Ah, it’d be the same for anyone going through this winter, wouldn’t it?
 

Finally this ridiculous period of denial comes to an end. I’m sitting in my armchair. The dog is walked and fast asleep on the hearth rug, in front of a blazing fire. There is live Premiership football showing on my TV. The wind and rain are lashing outside, but the room is cosy and lovely. In a few hours my delightful wife will return from work, the dog will go mental with joy ... and there’s whiskey in the jar-o.
 

Nobody could paint a finer picture of my dreams, yet I am lost, wondering how on earth I’m going to get through the day.
 

In that instant the denial is gone. How could I be so stubbornly unaware? Why, once again, has it taken weeks to admit I'm depressed?
 

My head screams in response:
‘Because it’s such a bloody inconvenient time!’
 

Yet there is no good time for a bad thing. 
When I first wrote about depression in this colyoom in 1993, the outpouring of desperate response revealed how deep was this country's ignorance of mental health.
 

Thankfully, the nation’s awareness of depression has since vastly improved.
Now I just need to work on taking responsibility for my own mental health.


©Charlie Adley
17.02.14

2 comments:

Anonymous said...

Great piece Charlie. As individual people speak out about their particular experiences of depression - and their denial of initial symptoms, the easier it becomes for friends and loved ones to understand what's happening and be supportive. Well done, and remember we are here for you xx

Charlie Adley said...

Many thanks Una - as well as helping friends and close ones to understand, the end of denial is the start of recovery.

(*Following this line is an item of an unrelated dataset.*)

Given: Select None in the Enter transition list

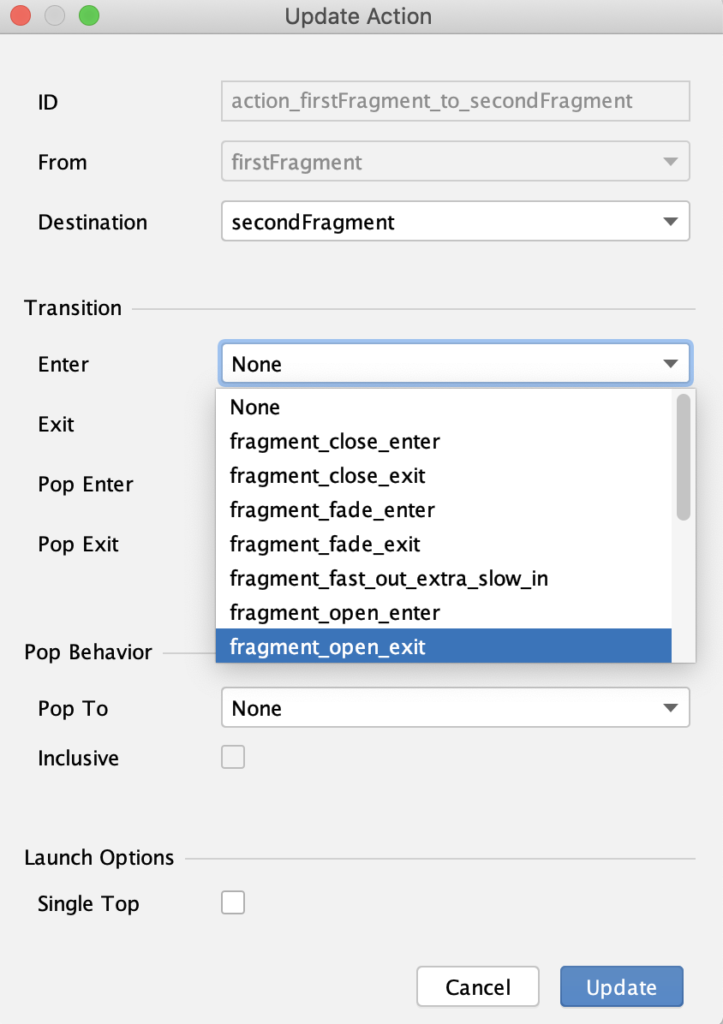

However the denial can last way beyond the initial stages, as even after writing all that, it still took me until yesterday to realise that despite my head and mood being well on the way to ‘normality’, the exhaustion I was feeling was also depression-related. There I was scribbling about how it doesn't sap my energy any more, while simultaneously experiencing the need to sleep for 12 hours, which is most un-Charlie like!

Thanks for your love and support, and for reading the piece.